Property Passwords must meet complexity requirements determines whether password complexity is enforced. If this setting is enabled, user passwords meet the following requirements:

• The password is at least six characters long.
• The password contains characters from at least three of the following four categories:
  English uppercase characters (A - Z)
  English lowercase characters (a - z)
  Base 10 digits (0 - 9)
  Any non-alphanumeric character (for example: !, $, #, or %)
• The password does not contain three or more characters from the user's account name.

If the account name is less than three characters long, this check is not performed because the rate at which passwords would be rejected is too high.

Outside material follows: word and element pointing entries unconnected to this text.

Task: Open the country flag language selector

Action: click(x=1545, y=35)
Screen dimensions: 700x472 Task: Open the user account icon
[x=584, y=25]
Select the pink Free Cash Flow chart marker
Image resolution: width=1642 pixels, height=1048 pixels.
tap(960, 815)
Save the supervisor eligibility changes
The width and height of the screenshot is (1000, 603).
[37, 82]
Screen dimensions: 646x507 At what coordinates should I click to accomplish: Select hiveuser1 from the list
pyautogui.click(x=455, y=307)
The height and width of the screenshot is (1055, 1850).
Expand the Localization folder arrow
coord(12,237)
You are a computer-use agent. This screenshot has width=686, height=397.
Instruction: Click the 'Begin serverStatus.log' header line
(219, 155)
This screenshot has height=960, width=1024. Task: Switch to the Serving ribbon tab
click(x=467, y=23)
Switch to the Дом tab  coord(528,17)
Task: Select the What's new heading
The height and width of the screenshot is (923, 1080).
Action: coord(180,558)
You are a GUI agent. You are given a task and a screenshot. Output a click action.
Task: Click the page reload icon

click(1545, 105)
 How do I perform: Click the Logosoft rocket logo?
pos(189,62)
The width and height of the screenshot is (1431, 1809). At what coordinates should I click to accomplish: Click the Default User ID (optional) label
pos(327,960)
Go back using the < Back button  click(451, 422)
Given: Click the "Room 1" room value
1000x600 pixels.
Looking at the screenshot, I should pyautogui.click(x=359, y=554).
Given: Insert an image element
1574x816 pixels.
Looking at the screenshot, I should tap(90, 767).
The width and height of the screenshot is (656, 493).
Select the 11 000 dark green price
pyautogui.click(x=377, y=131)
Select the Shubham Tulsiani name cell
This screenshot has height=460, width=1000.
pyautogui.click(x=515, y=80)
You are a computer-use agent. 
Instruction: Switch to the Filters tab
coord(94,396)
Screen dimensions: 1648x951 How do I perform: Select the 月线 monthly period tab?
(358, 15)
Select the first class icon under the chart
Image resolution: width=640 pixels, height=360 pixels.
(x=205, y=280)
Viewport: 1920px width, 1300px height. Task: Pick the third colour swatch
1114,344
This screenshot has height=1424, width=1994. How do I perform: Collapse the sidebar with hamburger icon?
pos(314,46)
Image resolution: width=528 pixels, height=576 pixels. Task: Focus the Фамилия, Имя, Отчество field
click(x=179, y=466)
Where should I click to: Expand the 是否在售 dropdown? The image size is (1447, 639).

When checking against the user's full name, all non-letter characters are treated as delimiters that separate the name into individual tokens. For each token that is three or more characters long, that token is searched for in the password; if it is present, the password change is rejected. For example, the name "Erin M. Hagens" would be split into three tokens: "Erin", "M", and "Hagens". Because the second token is only one character long, it would be ignored. Therefore, this user could not have a password that included either "erin" or "hagens" as a substring anywhere in the password. All of these checks are case-insensitive.

These complexity requirements are enforced upon password change or creation of new passwords. It is recommended that you enable this setting.

All users must change their password every 30 days.
Lockout occurs after 5 bad login attempts.
Password history does not allow a user to reuse any of his last 10 passwords.